S’emprisonner soi-même
Lire : Mt (18,21 – 19,1)
Cette sculpture de l’artiste Norbert Gionet me parle beaucoup, c’est pourquoi je vous la présente. Vous remarquerez que l’homme n’est pas en arrière des barreaux mais ceux-ci font bien partie de lui-même. En lisant ce texte de Matthieu, c’est l’image qui ne vient à l’esprit et je l’ai titrée ; "S’emprisonner soi-même. "
Ce texte de Matthieu sur le pardon m’interpelle de deux manières, d’abord, le début du texte où Jésus dit qu’il faut pardonner "soixante-dix fois sept fois", nombre qui symbolise l’infini. Il faut toujours pardonner, le pardon n’a pas de limite, il est infini comme celui qui nous est accordé par Dieu.
La deuxième manière dont me parle ce texte est "ne devais-tu pas, à ton tour, avoir pitié de ton compagnon, comme moi-même j’avais eu pitié de toi ? ". Tous, nous voulons bien que Dieu nous pardonne et nous le demandons au Seigneur, mais quand vient notre tour de pardonner ne faisons-nous pas comme ce personnage du récit de Matthieu nous sautons sur celui qui nous demande d’attendre pour qu’il nous remette sa dette ?

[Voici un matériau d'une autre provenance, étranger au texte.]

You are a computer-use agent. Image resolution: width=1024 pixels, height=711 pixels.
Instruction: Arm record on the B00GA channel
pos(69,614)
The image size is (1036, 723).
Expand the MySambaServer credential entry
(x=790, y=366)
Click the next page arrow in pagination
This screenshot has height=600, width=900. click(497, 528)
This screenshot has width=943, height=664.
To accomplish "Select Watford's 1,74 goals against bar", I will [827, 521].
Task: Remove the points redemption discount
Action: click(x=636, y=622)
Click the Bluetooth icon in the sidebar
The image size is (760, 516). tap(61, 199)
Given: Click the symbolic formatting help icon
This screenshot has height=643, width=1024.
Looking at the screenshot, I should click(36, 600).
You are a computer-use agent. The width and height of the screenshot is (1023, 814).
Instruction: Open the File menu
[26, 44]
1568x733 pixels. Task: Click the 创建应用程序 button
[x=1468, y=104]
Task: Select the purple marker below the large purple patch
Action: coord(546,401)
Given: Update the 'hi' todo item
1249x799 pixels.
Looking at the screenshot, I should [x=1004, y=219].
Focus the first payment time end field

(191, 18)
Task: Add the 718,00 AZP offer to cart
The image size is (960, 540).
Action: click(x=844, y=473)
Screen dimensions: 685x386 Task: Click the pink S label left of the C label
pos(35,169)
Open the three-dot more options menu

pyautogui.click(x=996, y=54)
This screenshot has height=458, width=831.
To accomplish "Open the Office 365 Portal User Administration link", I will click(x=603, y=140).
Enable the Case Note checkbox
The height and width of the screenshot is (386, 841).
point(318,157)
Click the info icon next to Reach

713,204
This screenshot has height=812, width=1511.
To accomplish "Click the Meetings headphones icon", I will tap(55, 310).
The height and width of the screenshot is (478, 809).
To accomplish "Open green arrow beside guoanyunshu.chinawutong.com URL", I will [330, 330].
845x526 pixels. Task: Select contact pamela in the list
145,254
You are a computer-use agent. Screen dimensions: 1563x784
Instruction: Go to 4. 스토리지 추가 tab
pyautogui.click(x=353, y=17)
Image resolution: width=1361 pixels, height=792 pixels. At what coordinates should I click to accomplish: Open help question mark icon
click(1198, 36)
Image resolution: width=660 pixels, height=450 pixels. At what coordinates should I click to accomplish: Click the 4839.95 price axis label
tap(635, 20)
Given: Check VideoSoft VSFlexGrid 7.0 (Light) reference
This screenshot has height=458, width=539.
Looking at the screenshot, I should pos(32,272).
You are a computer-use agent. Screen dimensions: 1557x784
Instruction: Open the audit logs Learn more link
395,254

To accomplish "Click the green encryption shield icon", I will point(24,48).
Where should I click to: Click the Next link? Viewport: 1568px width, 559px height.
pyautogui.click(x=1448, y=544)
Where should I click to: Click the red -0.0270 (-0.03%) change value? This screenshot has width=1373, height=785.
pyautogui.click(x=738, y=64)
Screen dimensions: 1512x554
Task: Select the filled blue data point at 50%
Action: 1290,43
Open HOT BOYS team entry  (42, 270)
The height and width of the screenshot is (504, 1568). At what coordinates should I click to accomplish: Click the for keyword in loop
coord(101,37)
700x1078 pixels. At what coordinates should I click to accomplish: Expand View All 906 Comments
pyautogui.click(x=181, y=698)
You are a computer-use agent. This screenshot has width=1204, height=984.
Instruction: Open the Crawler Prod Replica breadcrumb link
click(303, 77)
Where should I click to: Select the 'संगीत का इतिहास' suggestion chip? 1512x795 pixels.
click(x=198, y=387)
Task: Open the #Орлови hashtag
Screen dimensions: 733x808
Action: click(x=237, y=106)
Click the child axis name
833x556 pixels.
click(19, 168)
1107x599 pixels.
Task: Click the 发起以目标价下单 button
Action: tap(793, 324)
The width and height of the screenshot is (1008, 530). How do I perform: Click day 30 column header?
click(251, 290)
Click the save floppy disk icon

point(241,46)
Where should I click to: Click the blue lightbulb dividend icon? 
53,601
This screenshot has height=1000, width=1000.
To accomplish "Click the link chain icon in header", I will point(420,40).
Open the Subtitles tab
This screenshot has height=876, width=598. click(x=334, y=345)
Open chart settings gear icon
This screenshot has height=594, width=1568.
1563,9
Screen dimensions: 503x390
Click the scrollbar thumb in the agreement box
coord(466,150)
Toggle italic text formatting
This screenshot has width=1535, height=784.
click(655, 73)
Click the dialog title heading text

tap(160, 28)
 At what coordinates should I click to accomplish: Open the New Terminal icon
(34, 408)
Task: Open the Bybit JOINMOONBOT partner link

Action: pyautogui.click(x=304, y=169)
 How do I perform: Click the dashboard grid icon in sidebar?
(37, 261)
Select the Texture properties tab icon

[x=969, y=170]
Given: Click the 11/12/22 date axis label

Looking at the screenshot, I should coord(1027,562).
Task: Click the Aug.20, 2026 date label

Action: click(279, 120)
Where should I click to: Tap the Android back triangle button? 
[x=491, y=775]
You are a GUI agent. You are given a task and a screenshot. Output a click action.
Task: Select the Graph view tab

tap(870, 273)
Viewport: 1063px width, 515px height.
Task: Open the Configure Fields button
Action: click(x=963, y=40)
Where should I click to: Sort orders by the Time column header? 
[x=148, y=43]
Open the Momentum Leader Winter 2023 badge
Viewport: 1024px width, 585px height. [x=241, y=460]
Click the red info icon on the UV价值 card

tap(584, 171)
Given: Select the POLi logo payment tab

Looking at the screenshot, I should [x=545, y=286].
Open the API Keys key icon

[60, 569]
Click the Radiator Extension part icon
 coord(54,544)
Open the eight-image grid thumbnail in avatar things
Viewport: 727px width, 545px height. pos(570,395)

En refusant de pardonner ce n’est pas l’autre que nous emprisonnons mais bien nous-mêmes comme le symbolise la sculpture que je vous ai présentée. Nos barreaux deviennent nos refus de pardonner. Sachons nous rendre libres en pardonnons sachant que le pardon est une grâce qui nous vient de Dieu.